Worum geht es in dieser Arbeit grundsätzlich?

Die Arbeit untersucht den Diskurs über Energie in Fritz Langs Film "Metropolis" und dessen Bedeutung für die Darstellung der gesellschaftlichen und technischen Verhältnisse innerhalb des Werks.

Was sind die zentralen Themenfelder der Arbeit?

Zentrale Themen sind die Auswirkungen von Industrialisierung und Technik, soziale Klassenunterschiede, die Rolle von Führerschaft sowie der Mensch als Teil einer maschinellen Umgebung.

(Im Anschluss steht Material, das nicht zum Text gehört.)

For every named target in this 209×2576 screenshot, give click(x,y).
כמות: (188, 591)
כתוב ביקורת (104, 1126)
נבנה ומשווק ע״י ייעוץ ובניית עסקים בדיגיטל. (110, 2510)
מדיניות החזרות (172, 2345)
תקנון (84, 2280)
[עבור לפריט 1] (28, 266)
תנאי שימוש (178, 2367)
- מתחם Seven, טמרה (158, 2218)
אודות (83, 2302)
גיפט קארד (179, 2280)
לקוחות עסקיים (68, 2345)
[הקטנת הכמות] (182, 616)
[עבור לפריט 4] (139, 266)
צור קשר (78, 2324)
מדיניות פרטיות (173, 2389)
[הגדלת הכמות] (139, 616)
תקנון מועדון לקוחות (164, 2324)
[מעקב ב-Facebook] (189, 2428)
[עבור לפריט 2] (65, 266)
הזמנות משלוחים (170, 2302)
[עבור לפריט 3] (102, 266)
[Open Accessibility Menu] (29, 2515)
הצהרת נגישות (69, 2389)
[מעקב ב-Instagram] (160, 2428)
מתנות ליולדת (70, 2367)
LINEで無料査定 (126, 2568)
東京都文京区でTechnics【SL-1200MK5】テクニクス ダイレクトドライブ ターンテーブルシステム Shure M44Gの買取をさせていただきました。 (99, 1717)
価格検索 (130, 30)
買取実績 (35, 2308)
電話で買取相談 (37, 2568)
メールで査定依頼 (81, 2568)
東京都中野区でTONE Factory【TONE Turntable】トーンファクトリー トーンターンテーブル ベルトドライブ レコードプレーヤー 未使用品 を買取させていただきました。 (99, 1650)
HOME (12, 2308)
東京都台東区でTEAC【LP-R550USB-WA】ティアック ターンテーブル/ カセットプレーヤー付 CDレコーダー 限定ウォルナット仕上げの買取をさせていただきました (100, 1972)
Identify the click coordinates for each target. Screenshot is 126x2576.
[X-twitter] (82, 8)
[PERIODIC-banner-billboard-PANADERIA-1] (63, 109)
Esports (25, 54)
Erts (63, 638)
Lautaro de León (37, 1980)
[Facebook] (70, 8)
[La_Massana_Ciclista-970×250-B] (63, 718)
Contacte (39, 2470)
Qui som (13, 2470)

Was ist das primäre Ziel oder die Forschungsfrage?

Das Ziel ist zu analysieren, in welche Bereiche der Energiebegriff im Film greift und wie er die Wirkung des Films maßgeblich beeinflusst.

Welche wissenschaftliche Methode wird verwendet?

Die Autorin nutzt eine medienwissenschaftliche und kulturpoetische Analyse, unter Einbeziehung von Filmtheorie, Rezeptionsgeschichte und philosophischen Ansätzen zur Massenpsychologie.

Was wird im Hauptteil der Arbeit behandelt?

Der Hauptteil gliedert sich in die Analyse staatlicher Macht durch Technik, das energetische Gegensatzpaar der Maria-Figuren sowie die Entstehung und Dynamik sozialer Revolten.

Welche Schlüsselwörter charakterisieren die Arbeit?

Die Arbeit lässt sich durch Begriffe wie Metropolis, Mensch-Maschine-Verhältnis, soziale Energie, Maria-Figuren und Gesellschaftskritik präzise beschreiben.

Warum spielt die Maria-Figur eine so zentrale Rolle im Energiediskurs?

Die Maria-Figur ist doppelt besetzt: Als echte Maria steht sie für religiöse Energie und Hoffnung, während die künstliche Automaten-Maria als Projektionsfläche für maschinelle und sexuelle Energien fungiert, die das soziale Chaos vorantreibt.

Wie interpretiert die Autorin die Funktion der "Herzmaschine"?

Die Herzmaschine wird als zentraler Angelpunkt der sozialen Ordnung verstanden; ihre Zerstörung durch die Arbeiter dient als Ventil für den aufgestauten "sozialen Überdruck" im Film.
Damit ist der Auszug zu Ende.